Hash Table lookup - with perfect hash, in C

https://stackoverflow.com/questions/7328622

27-10-2019
|

Question

I have a C-language app where I need to do table lookups.

The entries are strings, All are known at the start of runtime. The table is initialized once, and then looked up many times. The table can change, but it's basically as if the app starts over. I think this means I can use a perfect-hash? It's ok to consume some time for the hashtable initialization, as it happens just once.

There will be between 3 and 100,000 entries, each one unique, and I estimate that 80% of cases will have fewer than 100 entries. A simple naive lookup is "fast enough" in those cases. (== no one is complaining)
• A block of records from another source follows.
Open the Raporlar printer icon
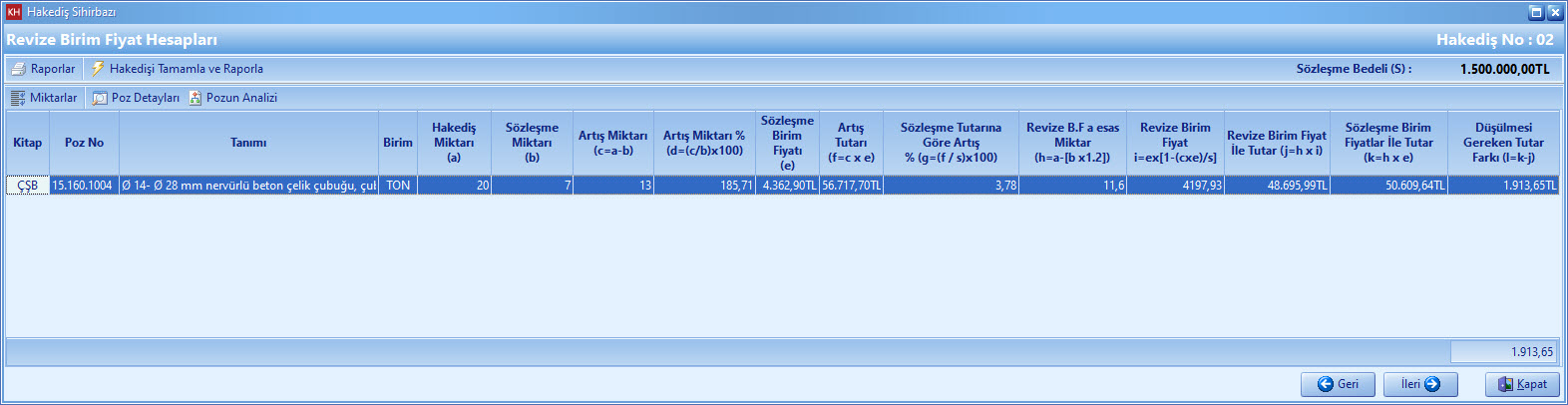 tap(18, 69)
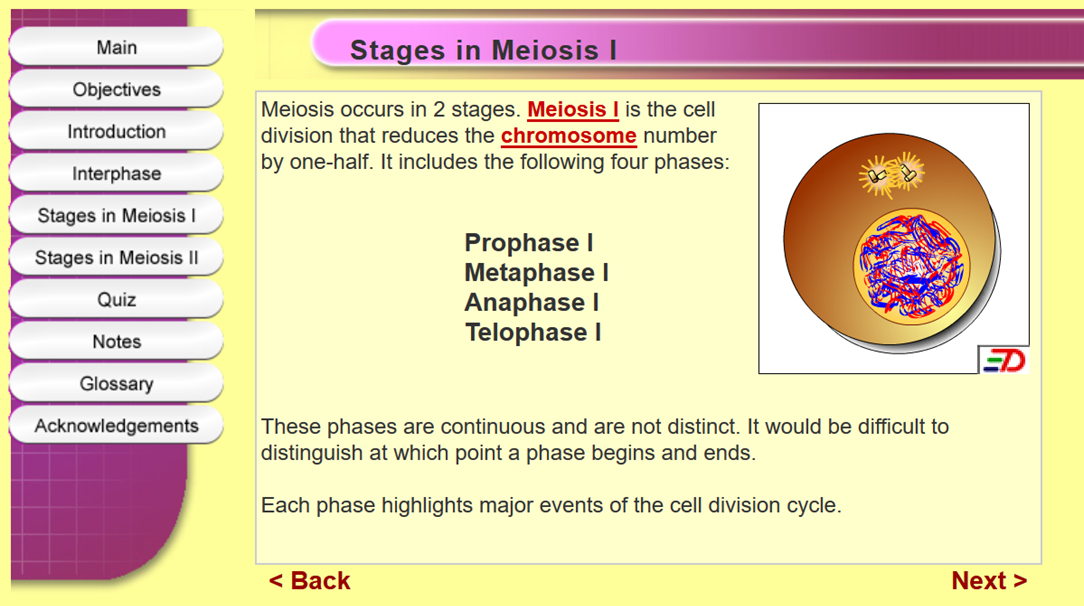Click the Metaphase I phase label
This screenshot has width=1084, height=606.
click(536, 272)
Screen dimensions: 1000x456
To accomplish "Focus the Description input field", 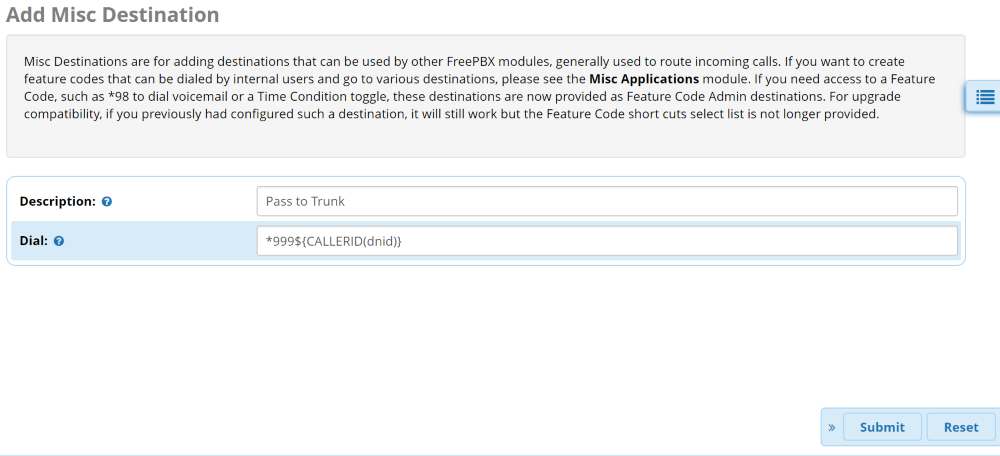I will click(606, 201).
However in the cases where there are 10k+ entries, the lookup speed of a naive approach is unacceptable. What's a good approach for delivering good hashtable-based lookup performance for strings in C? Assume I do not have a 3rd-party commercial library like Boost/etc. What hash algorithm should I use? how do I decide?

Solution

Generating a perfect hash is not a simple problem. There's libraries devoted to the task. In this case the most popular one is probably CMPH. I haven't used it though so can't help beyond that. gperf is another tool, but it requires the strings to be known at compile time (you could work around it by compiling a .so and loading, but kind of overkill).

But frankly, I'd at least try to go with a binary search first. Simply sort the array using qsort, then search with bsearch (or roll your own). Both those are part of stdlib.h since C89.

OTHER TIPS

If a naive (I assume you mean linear) approach is ok for 100 entries (so 50 comparisons are done on average) then a binary search will be more than sufficient for 100,000 entries (it takes at most 17 comparisons).
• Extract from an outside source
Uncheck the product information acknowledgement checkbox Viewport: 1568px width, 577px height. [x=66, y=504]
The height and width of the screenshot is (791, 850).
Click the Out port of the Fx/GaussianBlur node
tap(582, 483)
So I wouldn't bother with hashes at all but just resort to sorting your string table on startup (e.g. using qsort) and later using a binary search (e.g. using bsearch) to look up entries.

If the (maximal) table size is known, a plain hashtable with chaining is very easy to implement. Size overhead is only two ints per item. With a reasonable hash function only 1.5 probes per lookup are needed on average, this for a 100% loaded table.

Constructing a perfect hash is only feasible if your data does not change. Once it changes, you'll have to recompute and rehash, which is way more expensive than doing a few extra compares.

Licensed under: CC-BY-SA with attribution

Not affiliated with StackOverflow